Monday was also Lidia Sibrian’s first day as a licensed educator, but the kindergarten teacher is not a new face to the elementary school. Sibrian previously worked at the school as a special needs support professional and substitute teacher, and was able to transition to her new role through a UNLV program that expedites teaching accreditation for support staff with some college education, helping them become fully licensed teachers in only one year. Schumm said another instructional aide is making her way through that program.
Sibrian admits she was nervous about starting her first official year as a teacher, but she was excited to meet with the students. She said one of her goals for the first day was to provide students with a safe, welcoming classroom.
“I just absolutely love working with kids,” Sibrian said. “It’s always been my passion.”
Superintendent settlement
Although Jara expresses optimism for the upcoming school year, his superintendency has been clouded by friction with several school board members.
Last year, the Clark County School Board terminated him, then changed course several weeks later following a second vote. During the contentious time period, Jara accused some board members of creating a hostile work environment.
Nearly nine months later, at a school board meeting Thursday, trustees will discuss and possibly approve a settlement between the board and Jara over those claims of a hostile work environment and retaliation.
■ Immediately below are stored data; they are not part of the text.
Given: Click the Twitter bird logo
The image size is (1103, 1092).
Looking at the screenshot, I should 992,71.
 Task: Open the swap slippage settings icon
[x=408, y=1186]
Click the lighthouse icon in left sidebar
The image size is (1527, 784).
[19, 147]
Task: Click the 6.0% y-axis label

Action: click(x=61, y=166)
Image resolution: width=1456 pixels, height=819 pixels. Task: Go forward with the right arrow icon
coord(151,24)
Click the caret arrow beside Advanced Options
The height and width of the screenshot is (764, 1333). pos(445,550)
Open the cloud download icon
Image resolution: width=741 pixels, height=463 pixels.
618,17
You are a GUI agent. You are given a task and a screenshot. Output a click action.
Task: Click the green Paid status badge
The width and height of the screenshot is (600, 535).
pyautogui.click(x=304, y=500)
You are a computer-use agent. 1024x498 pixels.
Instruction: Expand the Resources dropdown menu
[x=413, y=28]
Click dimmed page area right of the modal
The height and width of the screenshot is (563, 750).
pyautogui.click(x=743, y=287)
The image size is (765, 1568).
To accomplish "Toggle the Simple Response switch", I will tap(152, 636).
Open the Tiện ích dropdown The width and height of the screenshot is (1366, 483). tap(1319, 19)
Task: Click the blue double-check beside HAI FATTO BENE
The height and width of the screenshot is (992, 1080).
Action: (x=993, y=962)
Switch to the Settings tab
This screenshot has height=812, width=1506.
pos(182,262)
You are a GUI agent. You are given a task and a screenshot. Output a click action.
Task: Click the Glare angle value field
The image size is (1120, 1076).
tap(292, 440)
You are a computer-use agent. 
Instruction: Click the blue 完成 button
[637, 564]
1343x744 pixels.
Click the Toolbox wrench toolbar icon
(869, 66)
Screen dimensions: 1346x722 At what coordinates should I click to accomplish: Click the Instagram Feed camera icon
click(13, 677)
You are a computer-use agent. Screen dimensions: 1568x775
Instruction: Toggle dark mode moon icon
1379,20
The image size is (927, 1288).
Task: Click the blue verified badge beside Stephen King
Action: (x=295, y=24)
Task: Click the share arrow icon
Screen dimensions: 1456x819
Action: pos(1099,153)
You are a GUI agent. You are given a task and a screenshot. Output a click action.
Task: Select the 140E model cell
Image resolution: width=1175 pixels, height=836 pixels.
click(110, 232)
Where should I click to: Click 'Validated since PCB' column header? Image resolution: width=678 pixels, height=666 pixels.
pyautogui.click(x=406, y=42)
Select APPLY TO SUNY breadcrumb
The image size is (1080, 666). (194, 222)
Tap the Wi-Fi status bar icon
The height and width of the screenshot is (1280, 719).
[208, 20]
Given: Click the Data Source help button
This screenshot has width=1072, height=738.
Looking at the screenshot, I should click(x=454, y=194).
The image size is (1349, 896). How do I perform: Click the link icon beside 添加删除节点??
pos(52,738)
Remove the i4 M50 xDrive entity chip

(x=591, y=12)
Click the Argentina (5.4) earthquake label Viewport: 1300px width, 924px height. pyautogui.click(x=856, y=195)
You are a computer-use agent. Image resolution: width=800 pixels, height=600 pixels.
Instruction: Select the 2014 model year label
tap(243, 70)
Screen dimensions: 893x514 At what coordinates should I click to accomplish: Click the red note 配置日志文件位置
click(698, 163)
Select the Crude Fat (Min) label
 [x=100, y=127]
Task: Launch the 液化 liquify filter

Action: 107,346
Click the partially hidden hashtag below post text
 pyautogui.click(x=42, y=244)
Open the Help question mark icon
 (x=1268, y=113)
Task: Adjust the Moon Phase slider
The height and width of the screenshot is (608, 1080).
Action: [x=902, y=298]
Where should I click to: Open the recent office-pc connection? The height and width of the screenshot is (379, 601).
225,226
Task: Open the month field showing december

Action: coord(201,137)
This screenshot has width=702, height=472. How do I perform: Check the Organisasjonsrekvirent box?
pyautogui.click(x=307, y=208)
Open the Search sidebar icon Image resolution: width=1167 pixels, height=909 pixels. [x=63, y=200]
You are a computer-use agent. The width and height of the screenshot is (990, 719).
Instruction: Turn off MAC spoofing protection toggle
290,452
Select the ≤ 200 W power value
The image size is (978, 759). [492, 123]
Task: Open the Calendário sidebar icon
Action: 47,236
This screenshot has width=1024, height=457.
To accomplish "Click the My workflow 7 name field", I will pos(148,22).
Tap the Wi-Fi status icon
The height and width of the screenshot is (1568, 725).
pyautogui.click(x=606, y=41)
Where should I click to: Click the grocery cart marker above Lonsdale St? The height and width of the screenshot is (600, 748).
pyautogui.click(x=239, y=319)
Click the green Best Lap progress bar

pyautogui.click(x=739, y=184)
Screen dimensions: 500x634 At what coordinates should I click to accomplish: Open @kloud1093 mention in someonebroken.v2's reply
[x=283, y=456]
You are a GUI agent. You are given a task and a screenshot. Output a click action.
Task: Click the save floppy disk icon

Jara and the board said in a joint statement prepared ahead of the meeting that they’ve reached an agreement to move forward. If approved by an official board vote, Jara will be awarded $95,000 from the Board Office Budget to pay for his legal fees.
“Our hope is to proceed collaboratively, allowing us to fully focus on our greatest priority, serving students and improving student outcomes,” the statement reads. “There is so much work to do, but if we focus on supporting our students, families, staff, and community, we are positive we will continue to move in the right direction together.”
Jara declined to say more on the matter at the Monday press conference. Board President Irene Cepeda said their focus should be on student outcomes.
“That’s what we’re going to keep talking about, because that is what moves our students forward,” she said. “That’s what moves our community forward.”